Galp sees as much as EUR100m cash hit from Brazil oil export tax
Brazil’s recent adjustments to its oil taxation framework are expected to impact international energy firms, including Galp, which anticipates a potential cash outflow of up to EUR100 million due to the country’s temporary export levy and revised royalty calculations. The government introduced the measures to stabilize domestic fuel prices amid global oil price volatility and to bolster state revenues. Effective March 12, 2026, Brazil eliminated federal taxes on diesel while imposing a temporary export tax on crude oil, aiming to prioritize domestic refining and supply security.
Simultaneously, the government revised the methodology for setting the reference price of Brazilian crude, a move projected to increase royalty revenues by approximately $181 million, according to Energy Minister Alexandre Silveira. The updated pricing mechanism, effective from September 2025, alters how royalties are calculated, directly affecting companies like Galp, which operate in Brazil’s offshore oil fields. These changes align with broader efforts to extract an estimated $6.2 billion from the oil sector to strengthen state finances, particularly after President Luiz Inacio Lula da Silva’s approval ratings dipped earlier this year.

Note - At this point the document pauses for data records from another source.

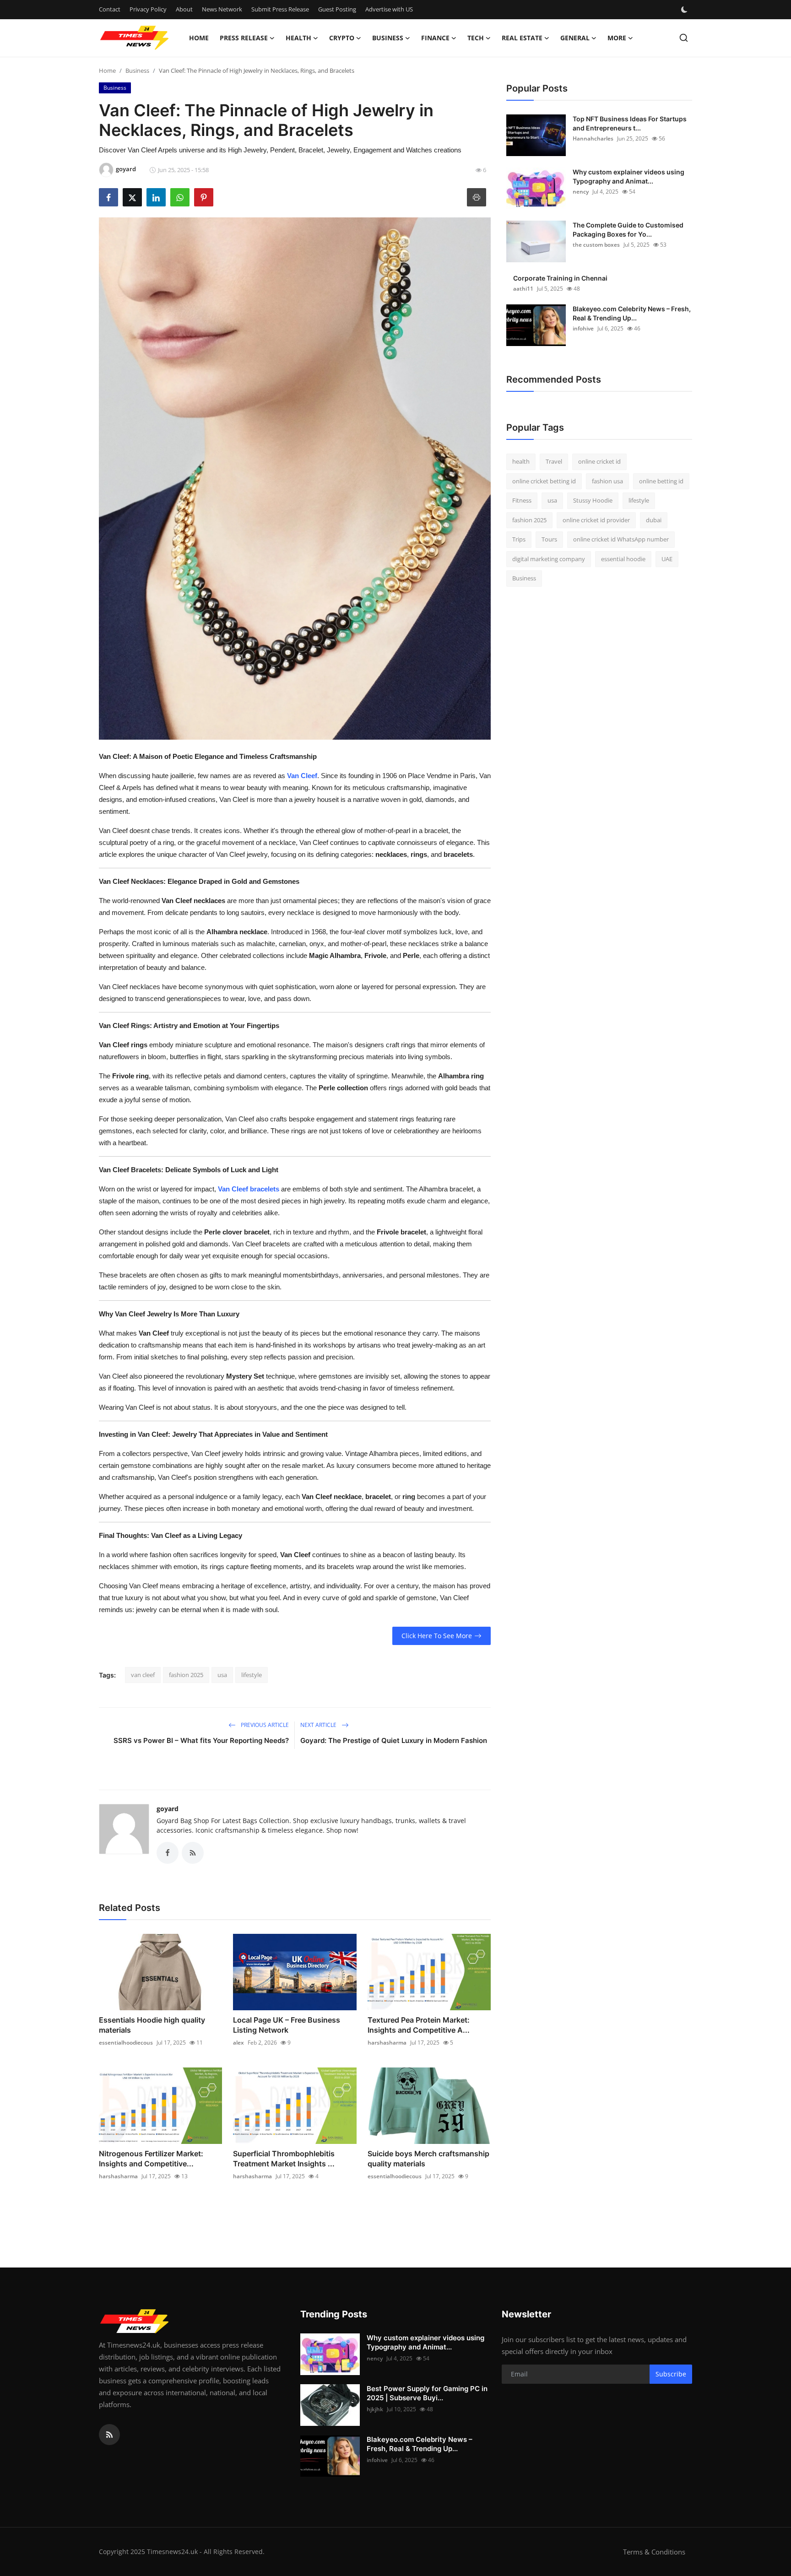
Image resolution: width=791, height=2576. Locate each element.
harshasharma (387, 2042)
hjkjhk (375, 2409)
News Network (222, 9)
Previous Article (264, 1725)
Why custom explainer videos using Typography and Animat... (628, 176)
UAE (666, 559)
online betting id (661, 481)
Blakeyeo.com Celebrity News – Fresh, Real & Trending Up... (632, 313)
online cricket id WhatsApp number (621, 539)
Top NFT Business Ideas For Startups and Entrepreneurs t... (630, 123)
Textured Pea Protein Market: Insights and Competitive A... (419, 2025)
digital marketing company (548, 559)
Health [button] (298, 37)
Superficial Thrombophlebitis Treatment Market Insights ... (284, 2158)
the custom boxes (596, 245)
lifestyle (251, 1675)
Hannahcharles (593, 138)
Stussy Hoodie (592, 500)
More (616, 37)
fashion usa (607, 481)
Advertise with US (389, 9)
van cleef (143, 1675)
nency (581, 191)
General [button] (575, 37)
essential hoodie (623, 559)
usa (222, 1675)
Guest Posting (337, 9)
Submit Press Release (280, 9)
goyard (168, 1808)
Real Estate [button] (522, 37)
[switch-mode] (685, 9)
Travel (554, 461)
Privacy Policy (148, 9)
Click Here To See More (436, 1635)
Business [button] (387, 37)
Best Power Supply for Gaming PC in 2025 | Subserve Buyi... (427, 2393)
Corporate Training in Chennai (560, 278)
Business (137, 70)
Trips (519, 539)
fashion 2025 (186, 1675)
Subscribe (671, 2374)
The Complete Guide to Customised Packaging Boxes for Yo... (628, 229)
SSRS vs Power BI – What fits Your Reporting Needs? (201, 1740)
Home (199, 37)
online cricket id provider (596, 520)
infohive (583, 328)
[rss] (109, 2434)
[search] (683, 37)
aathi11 (523, 288)
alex (238, 2042)
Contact (109, 9)
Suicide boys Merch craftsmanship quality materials (428, 2158)
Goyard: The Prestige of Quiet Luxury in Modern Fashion (393, 1740)
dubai (653, 520)
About (184, 9)
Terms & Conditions (654, 2551)
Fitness (521, 500)
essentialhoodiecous (126, 2042)
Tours (549, 539)
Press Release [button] (244, 37)
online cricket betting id (544, 481)
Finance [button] (435, 37)
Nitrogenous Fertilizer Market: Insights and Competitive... (151, 2158)
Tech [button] (475, 37)
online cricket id (599, 461)
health (521, 461)
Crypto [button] (341, 37)
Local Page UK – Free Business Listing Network (286, 2025)
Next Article (319, 1725)
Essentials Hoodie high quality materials (152, 2025)
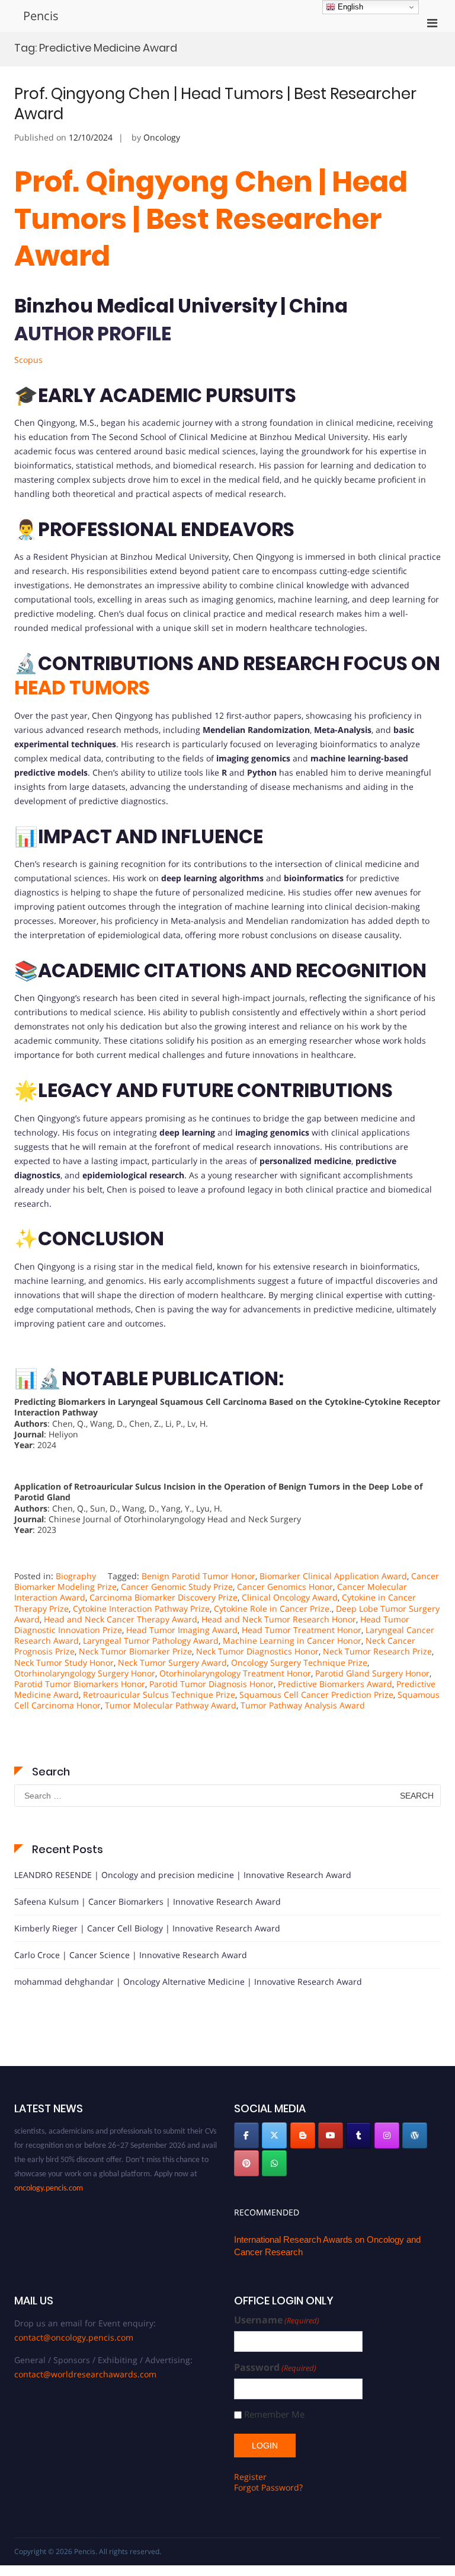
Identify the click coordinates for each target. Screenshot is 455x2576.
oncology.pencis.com (48, 2177)
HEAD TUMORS (82, 687)
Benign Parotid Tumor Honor (198, 1576)
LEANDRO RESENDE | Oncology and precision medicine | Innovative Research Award (182, 1874)
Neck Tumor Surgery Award (172, 1662)
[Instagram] (386, 2135)
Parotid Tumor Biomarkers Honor (79, 1683)
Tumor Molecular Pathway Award (170, 1705)
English (349, 6)
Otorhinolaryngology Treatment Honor (235, 1673)
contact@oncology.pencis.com (73, 2337)
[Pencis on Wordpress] (414, 2135)
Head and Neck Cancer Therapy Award (120, 1619)
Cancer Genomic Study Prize (177, 1586)
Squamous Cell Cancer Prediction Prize (316, 1694)
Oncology (161, 137)
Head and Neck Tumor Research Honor (278, 1619)
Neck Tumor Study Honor (64, 1662)
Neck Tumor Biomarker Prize (135, 1651)
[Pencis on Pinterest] (246, 2163)
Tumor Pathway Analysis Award (303, 1705)
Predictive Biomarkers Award (335, 1683)
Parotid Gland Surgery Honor (372, 1673)
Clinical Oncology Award (290, 1597)
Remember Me (274, 2414)
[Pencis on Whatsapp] (274, 2163)
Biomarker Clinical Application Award (333, 1576)
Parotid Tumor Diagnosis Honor (211, 1683)
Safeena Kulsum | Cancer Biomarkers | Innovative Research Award (147, 1901)
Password (275, 2367)
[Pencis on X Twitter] (274, 2135)
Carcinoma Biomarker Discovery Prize (163, 1597)
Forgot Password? (268, 2487)
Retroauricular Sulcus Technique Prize (159, 1694)
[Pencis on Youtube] (330, 2135)
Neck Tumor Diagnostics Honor (257, 1651)
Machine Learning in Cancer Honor (292, 1640)
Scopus (28, 359)
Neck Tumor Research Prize (377, 1651)
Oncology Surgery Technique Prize (299, 1662)
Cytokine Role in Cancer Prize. (273, 1608)
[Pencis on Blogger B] (302, 2135)
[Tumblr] (358, 2135)
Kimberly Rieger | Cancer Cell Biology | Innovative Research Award (147, 1928)
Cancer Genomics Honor (285, 1586)
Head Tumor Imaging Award (182, 1629)
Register (250, 2476)
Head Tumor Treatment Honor (301, 1629)
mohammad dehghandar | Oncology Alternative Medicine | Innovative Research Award (188, 1981)
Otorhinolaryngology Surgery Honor (84, 1673)
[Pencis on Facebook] (246, 2135)
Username (276, 2320)
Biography (76, 1576)
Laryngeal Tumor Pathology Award (151, 1640)
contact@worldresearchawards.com (85, 2374)
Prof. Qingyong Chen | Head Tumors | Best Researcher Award (215, 104)
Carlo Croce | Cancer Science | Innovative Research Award (130, 1954)
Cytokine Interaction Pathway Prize (141, 1608)
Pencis (41, 16)
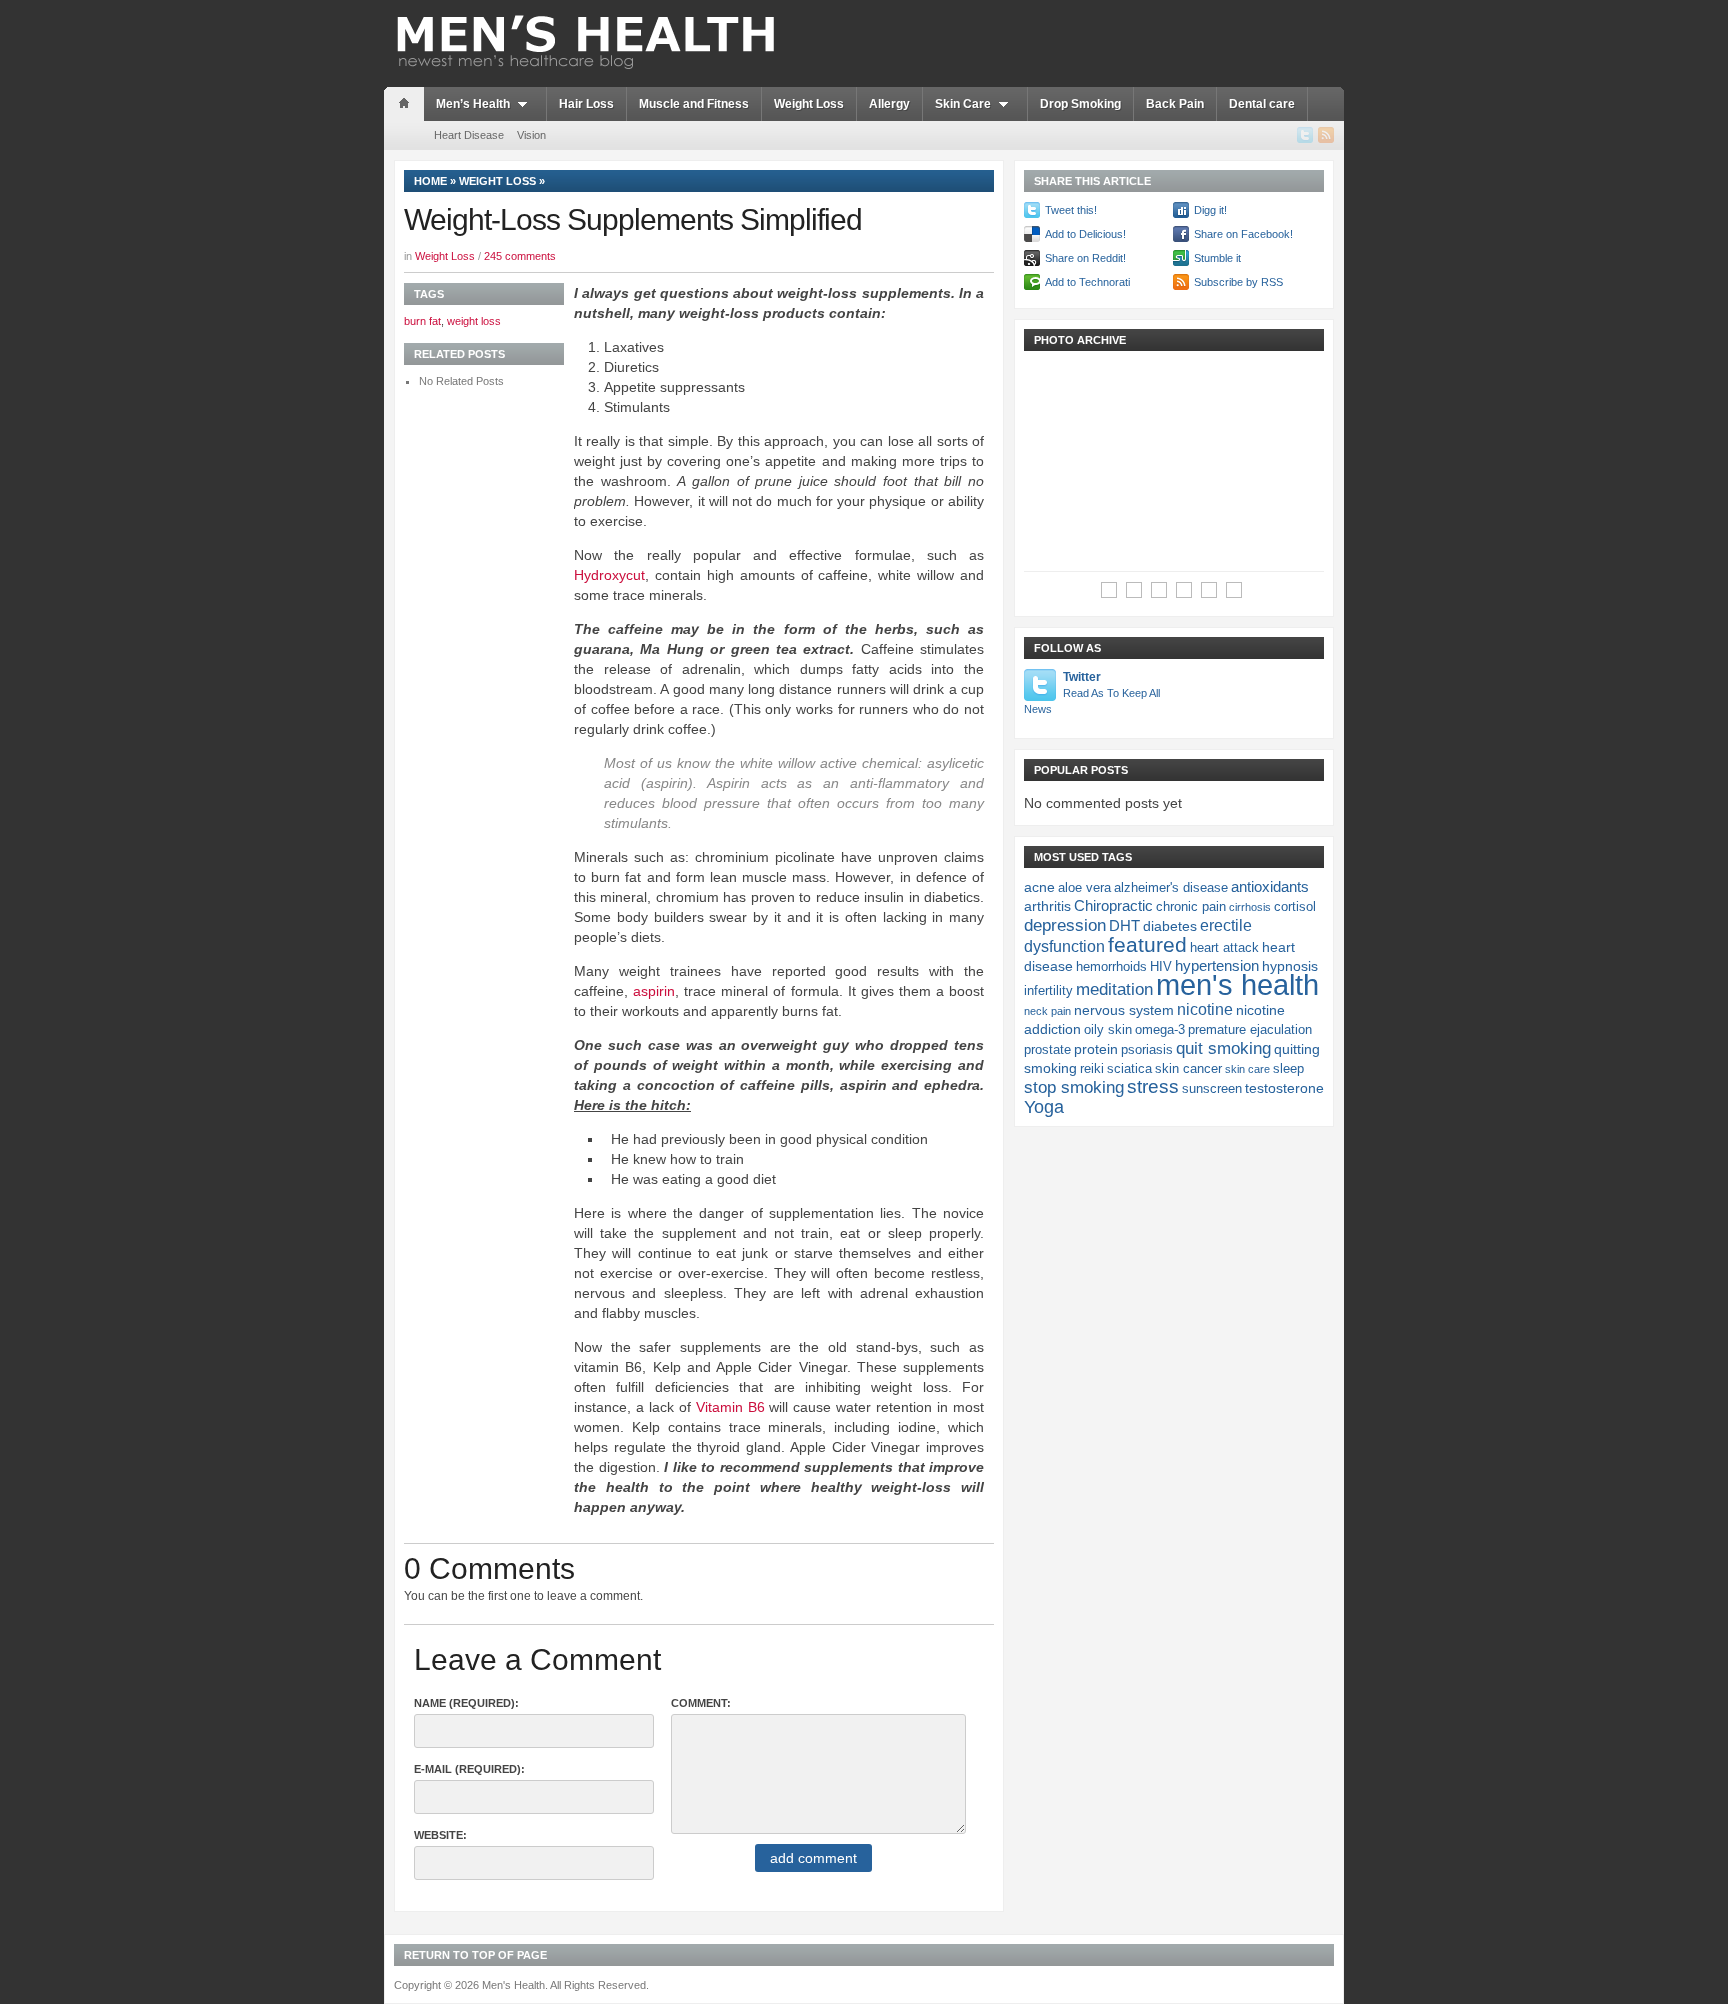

Industry stakeholders have expressed concerns over the revised tax structure, which they argue could reduce profitability and deter investment in Brazil’s energy sector. While the government emphasizes the temporary nature of the export tax, the combined impact of higher royalties and shifting fiscal policies underscores the evolving regulatory landscape for international oil producers operating in the country.